Below are the records; locate each line with the word "DELLA" and copy it.

◆ ◆ ◆ ◆

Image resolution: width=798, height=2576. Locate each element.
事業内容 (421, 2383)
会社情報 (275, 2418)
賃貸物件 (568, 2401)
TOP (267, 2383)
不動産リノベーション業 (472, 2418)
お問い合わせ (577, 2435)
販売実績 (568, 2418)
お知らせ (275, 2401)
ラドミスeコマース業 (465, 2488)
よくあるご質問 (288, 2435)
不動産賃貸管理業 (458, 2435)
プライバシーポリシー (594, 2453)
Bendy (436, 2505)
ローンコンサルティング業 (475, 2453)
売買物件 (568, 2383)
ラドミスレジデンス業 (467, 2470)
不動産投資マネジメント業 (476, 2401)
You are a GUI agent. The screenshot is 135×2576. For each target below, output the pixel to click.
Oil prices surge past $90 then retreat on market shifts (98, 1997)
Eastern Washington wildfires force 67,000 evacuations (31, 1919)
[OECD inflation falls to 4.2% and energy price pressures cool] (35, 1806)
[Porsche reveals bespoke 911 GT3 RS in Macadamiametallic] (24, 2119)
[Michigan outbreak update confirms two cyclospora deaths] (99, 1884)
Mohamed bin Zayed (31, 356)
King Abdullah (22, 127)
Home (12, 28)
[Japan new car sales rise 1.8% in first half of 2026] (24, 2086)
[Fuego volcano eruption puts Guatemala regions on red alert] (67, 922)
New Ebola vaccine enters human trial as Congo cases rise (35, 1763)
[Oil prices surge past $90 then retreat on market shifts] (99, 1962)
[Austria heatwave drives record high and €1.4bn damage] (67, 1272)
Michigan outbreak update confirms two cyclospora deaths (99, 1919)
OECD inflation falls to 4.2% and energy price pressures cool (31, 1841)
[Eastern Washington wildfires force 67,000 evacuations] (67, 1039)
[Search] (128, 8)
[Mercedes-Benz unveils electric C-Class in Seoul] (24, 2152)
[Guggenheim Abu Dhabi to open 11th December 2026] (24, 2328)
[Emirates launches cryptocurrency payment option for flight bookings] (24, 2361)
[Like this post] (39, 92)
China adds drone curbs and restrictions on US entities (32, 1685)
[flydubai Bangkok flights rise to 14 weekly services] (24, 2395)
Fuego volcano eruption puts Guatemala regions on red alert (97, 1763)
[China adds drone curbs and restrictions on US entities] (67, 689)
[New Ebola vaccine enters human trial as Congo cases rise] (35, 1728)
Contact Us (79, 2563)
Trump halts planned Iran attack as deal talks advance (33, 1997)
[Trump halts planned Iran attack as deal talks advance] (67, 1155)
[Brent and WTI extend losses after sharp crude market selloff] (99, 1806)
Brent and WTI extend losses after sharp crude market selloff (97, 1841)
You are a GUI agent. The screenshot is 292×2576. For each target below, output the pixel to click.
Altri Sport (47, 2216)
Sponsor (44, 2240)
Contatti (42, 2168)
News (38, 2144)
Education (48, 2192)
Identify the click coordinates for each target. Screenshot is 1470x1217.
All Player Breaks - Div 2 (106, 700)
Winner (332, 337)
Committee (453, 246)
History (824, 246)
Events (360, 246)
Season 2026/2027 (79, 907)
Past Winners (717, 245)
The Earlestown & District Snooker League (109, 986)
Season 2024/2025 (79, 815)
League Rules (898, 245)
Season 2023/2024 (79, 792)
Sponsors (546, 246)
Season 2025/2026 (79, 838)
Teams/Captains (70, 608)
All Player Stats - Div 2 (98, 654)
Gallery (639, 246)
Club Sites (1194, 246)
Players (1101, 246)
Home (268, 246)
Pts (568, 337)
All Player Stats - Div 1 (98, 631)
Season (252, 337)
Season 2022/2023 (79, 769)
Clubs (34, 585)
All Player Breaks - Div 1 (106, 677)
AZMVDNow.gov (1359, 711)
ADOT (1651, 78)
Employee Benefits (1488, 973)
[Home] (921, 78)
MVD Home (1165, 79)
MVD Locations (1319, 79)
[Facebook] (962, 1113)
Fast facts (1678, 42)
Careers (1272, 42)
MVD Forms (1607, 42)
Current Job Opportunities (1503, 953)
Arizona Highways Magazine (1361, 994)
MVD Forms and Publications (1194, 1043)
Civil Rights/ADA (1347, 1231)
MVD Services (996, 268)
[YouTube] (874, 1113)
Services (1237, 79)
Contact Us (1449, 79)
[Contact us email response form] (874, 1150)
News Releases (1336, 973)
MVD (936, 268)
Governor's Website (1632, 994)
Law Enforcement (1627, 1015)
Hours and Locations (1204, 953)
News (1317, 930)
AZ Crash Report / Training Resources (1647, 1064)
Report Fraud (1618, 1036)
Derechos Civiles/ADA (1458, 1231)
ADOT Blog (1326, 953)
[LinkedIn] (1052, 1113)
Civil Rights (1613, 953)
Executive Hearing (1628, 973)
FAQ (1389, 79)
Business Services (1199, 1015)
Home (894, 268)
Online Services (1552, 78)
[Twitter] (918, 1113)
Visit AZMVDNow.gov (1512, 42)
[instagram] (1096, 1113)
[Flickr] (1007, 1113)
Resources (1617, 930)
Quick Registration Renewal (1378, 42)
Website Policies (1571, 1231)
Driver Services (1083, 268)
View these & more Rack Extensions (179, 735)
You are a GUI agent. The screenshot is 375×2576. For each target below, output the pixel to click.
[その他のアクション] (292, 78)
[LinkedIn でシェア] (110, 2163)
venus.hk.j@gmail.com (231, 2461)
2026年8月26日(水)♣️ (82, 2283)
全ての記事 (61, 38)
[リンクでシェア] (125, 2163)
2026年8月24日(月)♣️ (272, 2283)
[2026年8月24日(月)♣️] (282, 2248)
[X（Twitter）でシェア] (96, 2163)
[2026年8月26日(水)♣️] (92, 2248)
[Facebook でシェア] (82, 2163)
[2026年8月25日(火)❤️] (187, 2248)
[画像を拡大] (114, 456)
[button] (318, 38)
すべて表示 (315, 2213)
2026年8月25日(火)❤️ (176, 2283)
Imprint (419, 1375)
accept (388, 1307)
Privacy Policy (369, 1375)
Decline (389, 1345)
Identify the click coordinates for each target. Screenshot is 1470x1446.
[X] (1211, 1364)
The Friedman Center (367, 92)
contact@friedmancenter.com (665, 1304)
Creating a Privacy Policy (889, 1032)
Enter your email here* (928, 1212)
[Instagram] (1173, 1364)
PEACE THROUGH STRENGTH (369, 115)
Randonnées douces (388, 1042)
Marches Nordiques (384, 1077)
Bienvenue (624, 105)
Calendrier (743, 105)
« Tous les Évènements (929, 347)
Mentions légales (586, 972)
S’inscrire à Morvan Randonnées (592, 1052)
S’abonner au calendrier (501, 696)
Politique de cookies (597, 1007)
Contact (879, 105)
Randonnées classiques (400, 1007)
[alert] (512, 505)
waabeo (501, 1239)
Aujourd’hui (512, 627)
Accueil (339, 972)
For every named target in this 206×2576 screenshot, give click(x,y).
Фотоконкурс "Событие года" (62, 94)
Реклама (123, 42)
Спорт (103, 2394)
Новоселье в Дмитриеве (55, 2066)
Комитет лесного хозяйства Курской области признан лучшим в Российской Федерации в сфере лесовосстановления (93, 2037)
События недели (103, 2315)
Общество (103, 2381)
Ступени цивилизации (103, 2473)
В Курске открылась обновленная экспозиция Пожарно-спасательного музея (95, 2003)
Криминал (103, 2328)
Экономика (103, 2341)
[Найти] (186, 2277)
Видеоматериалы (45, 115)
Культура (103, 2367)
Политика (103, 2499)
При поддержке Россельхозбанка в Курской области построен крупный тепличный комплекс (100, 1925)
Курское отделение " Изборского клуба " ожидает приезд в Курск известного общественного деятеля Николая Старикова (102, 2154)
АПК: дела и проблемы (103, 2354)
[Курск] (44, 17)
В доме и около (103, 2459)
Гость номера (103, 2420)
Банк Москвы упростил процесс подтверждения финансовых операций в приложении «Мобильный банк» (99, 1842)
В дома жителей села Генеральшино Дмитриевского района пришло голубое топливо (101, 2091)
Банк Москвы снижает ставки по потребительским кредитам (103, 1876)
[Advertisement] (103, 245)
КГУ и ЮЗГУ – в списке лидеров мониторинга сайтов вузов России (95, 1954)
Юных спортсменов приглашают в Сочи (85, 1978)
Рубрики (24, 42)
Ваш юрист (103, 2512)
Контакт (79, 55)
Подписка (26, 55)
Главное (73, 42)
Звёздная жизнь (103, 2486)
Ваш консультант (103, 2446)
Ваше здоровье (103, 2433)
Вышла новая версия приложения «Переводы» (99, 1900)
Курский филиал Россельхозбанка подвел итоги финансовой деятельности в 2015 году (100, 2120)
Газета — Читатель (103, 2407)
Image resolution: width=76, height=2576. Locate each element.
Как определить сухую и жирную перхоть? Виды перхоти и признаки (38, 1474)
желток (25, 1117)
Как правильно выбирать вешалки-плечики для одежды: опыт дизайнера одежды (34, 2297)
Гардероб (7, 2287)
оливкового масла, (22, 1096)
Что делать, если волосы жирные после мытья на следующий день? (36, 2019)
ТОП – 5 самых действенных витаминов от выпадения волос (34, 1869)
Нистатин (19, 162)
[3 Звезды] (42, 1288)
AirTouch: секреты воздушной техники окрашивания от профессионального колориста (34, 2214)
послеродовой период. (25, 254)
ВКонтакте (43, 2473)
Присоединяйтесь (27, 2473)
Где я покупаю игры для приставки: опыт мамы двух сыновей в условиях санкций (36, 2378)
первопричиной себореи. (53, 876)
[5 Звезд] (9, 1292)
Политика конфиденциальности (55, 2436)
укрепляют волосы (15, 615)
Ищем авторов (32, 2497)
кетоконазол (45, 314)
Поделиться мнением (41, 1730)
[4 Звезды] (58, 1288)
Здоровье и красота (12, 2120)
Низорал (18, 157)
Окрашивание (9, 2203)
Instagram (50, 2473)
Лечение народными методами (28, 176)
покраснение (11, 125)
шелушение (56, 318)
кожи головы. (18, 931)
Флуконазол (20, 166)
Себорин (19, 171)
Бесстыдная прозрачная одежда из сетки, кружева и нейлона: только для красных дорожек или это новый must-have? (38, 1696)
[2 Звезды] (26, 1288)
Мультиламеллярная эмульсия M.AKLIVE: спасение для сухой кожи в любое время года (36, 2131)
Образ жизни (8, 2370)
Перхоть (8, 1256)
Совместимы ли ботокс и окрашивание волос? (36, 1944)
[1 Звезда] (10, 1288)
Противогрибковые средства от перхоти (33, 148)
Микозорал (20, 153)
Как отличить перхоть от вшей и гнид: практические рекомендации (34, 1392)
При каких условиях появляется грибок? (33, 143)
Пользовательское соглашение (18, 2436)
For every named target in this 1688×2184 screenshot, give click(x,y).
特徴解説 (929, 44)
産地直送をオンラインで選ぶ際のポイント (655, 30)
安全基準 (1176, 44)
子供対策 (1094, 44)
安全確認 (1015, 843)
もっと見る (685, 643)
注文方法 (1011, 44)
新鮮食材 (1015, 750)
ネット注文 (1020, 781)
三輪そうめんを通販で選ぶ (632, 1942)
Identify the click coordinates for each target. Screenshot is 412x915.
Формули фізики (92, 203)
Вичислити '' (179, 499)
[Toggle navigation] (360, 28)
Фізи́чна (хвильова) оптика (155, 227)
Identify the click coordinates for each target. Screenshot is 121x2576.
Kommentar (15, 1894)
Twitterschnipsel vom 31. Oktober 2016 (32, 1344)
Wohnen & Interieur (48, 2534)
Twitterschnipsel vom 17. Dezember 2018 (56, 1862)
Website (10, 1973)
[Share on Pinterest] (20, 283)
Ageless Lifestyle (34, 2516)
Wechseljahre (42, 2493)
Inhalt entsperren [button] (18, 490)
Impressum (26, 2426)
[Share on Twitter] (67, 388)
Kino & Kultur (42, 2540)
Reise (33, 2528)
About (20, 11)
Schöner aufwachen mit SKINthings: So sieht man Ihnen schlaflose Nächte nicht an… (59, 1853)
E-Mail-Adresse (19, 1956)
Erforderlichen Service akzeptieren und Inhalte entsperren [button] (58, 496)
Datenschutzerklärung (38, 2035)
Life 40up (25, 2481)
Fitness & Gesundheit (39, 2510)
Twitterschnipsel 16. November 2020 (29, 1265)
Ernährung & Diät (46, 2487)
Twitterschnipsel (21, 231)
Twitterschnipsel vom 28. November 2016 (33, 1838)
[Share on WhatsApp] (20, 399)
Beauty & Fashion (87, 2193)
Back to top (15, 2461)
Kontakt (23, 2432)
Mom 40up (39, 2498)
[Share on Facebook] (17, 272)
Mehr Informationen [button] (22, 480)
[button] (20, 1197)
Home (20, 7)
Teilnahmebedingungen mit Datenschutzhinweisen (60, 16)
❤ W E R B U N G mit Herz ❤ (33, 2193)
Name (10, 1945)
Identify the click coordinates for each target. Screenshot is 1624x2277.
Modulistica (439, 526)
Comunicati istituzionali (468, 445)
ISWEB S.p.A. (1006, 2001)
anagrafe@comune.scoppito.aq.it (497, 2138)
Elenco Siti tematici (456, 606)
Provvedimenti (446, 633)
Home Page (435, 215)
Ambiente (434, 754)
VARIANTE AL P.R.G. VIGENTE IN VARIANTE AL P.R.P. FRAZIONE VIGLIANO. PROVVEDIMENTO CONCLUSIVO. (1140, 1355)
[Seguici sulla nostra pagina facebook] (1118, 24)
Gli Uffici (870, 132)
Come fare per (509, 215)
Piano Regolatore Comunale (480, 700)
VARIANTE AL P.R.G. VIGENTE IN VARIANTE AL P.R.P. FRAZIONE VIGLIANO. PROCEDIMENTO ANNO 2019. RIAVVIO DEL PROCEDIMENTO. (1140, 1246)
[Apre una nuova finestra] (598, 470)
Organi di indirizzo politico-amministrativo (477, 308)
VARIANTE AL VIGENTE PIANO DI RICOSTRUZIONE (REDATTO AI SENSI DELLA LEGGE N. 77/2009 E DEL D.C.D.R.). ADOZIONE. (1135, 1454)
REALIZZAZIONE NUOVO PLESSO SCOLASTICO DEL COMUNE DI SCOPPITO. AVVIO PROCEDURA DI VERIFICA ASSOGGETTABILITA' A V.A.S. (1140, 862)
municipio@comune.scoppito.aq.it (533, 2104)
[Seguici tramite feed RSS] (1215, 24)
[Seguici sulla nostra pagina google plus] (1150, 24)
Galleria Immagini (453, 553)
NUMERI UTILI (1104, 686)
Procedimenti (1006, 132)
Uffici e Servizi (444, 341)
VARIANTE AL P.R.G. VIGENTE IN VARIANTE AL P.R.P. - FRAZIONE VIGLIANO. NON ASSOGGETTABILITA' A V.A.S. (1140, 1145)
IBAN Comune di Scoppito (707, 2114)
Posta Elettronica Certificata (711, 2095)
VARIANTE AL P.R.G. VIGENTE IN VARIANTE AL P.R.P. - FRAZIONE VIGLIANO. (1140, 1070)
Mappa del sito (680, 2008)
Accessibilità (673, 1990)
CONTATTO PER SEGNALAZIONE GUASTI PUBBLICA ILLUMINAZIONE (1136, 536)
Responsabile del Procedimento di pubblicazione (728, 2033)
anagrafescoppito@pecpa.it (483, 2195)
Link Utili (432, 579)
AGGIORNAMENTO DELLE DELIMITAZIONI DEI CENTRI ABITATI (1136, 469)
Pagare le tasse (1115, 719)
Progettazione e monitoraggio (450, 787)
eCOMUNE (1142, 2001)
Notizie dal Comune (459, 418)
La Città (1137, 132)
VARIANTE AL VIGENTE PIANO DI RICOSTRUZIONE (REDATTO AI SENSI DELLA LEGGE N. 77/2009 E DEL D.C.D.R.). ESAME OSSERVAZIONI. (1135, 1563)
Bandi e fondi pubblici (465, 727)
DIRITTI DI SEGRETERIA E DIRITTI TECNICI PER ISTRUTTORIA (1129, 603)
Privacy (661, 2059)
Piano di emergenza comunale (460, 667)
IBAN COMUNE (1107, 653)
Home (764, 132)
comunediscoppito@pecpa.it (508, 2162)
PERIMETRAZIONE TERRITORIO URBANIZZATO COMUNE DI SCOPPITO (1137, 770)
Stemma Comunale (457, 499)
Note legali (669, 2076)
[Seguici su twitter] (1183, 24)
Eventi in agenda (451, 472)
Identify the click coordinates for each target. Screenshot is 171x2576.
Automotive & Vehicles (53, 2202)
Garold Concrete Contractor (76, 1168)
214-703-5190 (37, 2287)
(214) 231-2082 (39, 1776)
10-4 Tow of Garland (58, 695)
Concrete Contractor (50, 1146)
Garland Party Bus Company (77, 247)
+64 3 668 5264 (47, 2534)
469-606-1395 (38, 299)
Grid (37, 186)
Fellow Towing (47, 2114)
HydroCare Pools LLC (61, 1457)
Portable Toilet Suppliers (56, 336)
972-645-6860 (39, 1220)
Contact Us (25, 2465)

◆ ◆ ◆ ◆

_RESPONSE BOX_.
VARIANTE AL VIGENTE PIANO DI RICOSTRUZIONE (REDATTO AI SENSI DELLA LEGGE N. 77/2009 E DEL D.C.D.R.). ADOZIONE. (1135, 1454)
VARIANTE AL VIGENTE PIANO DI RICOSTRUZIONE (REDATTO AI SENSI DELLA LEGGE N. 77/2009 E DEL D.C.D.R.). ESAME OSSERVAZIONI. (1135, 1563)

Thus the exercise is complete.